### ANFORDERUNGEN
Schreibe alle folgenden Zeilen neu und ersetze dabei jedes „Image resolution“ durch „Screenshot resolution“, ohne sonst etwas zu verändern.

------------------------------------------------

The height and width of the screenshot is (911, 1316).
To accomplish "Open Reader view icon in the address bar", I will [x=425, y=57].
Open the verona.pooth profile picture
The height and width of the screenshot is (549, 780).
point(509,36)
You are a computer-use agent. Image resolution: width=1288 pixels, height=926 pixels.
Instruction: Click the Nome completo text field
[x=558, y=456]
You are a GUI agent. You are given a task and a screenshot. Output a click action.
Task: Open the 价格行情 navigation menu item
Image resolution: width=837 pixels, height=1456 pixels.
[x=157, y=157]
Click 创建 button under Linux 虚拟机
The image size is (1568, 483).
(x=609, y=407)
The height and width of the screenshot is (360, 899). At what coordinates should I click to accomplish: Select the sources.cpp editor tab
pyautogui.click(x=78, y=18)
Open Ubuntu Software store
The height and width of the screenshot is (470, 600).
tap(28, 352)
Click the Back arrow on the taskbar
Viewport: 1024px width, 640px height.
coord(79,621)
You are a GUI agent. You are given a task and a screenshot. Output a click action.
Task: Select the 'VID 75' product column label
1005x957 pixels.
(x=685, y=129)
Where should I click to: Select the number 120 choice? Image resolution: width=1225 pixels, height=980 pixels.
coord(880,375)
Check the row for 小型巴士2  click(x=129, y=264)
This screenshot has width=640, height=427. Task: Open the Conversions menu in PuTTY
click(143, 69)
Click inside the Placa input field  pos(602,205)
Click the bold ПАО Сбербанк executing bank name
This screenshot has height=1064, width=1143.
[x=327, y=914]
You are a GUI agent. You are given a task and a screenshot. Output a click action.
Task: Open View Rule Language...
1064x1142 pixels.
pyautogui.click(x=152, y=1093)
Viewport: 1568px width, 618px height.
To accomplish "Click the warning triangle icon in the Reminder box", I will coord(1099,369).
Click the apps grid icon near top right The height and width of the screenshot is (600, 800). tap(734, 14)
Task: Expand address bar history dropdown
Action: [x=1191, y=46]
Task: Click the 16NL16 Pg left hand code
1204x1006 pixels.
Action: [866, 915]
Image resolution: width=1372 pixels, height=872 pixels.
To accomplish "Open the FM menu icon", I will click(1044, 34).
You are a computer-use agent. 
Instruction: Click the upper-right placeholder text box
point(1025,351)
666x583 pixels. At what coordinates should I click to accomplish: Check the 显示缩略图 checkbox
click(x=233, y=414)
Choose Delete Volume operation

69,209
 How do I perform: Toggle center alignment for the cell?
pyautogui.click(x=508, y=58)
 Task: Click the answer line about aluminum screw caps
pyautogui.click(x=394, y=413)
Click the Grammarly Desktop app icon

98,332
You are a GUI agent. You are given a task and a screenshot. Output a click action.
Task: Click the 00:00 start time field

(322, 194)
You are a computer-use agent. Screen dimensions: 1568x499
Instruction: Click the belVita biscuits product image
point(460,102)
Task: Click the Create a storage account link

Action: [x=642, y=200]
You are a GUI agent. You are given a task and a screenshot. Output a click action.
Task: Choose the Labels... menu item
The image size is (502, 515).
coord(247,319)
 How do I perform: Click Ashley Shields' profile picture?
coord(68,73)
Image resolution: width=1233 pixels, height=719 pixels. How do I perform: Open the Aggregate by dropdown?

------------------------------------------------

### LÖSUNG
The height and width of the screenshot is (911, 1316).
To accomplish "Open Reader view icon in the address bar", I will [x=425, y=57].
Open the verona.pooth profile picture
The height and width of the screenshot is (549, 780).
point(509,36)
You are a computer-use agent. Screenshot resolution: width=1288 pixels, height=926 pixels.
Instruction: Click the Nome completo text field
[x=558, y=456]
You are a GUI agent. You are given a task and a screenshot. Output a click action.
Task: Open the 价格行情 navigation menu item
Screenshot resolution: width=837 pixels, height=1456 pixels.
[x=157, y=157]
Click 创建 button under Linux 虚拟机
The image size is (1568, 483).
(x=609, y=407)
The height and width of the screenshot is (360, 899). At what coordinates should I click to accomplish: Select the sources.cpp editor tab
pyautogui.click(x=78, y=18)
Open Ubuntu Software store
The height and width of the screenshot is (470, 600).
tap(28, 352)
Click the Back arrow on the taskbar
Viewport: 1024px width, 640px height.
coord(79,621)
You are a GUI agent. You are given a task and a screenshot. Output a click action.
Task: Select the 'VID 75' product column label
1005x957 pixels.
(x=685, y=129)
Where should I click to: Select the number 120 choice? Screenshot resolution: width=1225 pixels, height=980 pixels.
coord(880,375)
Check the row for 小型巴士2  click(x=129, y=264)
This screenshot has width=640, height=427. Task: Open the Conversions menu in PuTTY
click(143, 69)
Click inside the Placa input field  pos(602,205)
Click the bold ПАО Сбербанк executing bank name
This screenshot has height=1064, width=1143.
[x=327, y=914]
You are a GUI agent. You are given a task and a screenshot. Output a click action.
Task: Open View Rule Language...
1064x1142 pixels.
pyautogui.click(x=152, y=1093)
Viewport: 1568px width, 618px height.
To accomplish "Click the warning triangle icon in the Reminder box", I will coord(1099,369).
Click the apps grid icon near top right The height and width of the screenshot is (600, 800). tap(734, 14)
Task: Expand address bar history dropdown
Action: [x=1191, y=46]
Task: Click the 16NL16 Pg left hand code
1204x1006 pixels.
Action: [866, 915]
Screenshot resolution: width=1372 pixels, height=872 pixels.
To accomplish "Open the FM menu icon", I will click(1044, 34).
You are a computer-use agent. 
Instruction: Click the upper-right placeholder text box
point(1025,351)
666x583 pixels. At what coordinates should I click to accomplish: Check the 显示缩略图 checkbox
click(x=233, y=414)
Choose Delete Volume operation

69,209
 How do I perform: Toggle center alignment for the cell?
pyautogui.click(x=508, y=58)
 Task: Click the answer line about aluminum screw caps
pyautogui.click(x=394, y=413)
Click the Grammarly Desktop app icon

98,332
You are a GUI agent. You are given a task and a screenshot. Output a click action.
Task: Click the 00:00 start time field

(322, 194)
You are a computer-use agent. Screen dimensions: 1568x499
Instruction: Click the belVita biscuits product image
point(460,102)
Task: Click the Create a storage account link

Action: [x=642, y=200]
You are a GUI agent. You are given a task and a screenshot. Output a click action.
Task: Choose the Labels... menu item
The image size is (502, 515).
coord(247,319)
 How do I perform: Click Ashley Shields' profile picture?
coord(68,73)
Screenshot resolution: width=1233 pixels, height=719 pixels. How do I perform: Open the Aggregate by dropdown?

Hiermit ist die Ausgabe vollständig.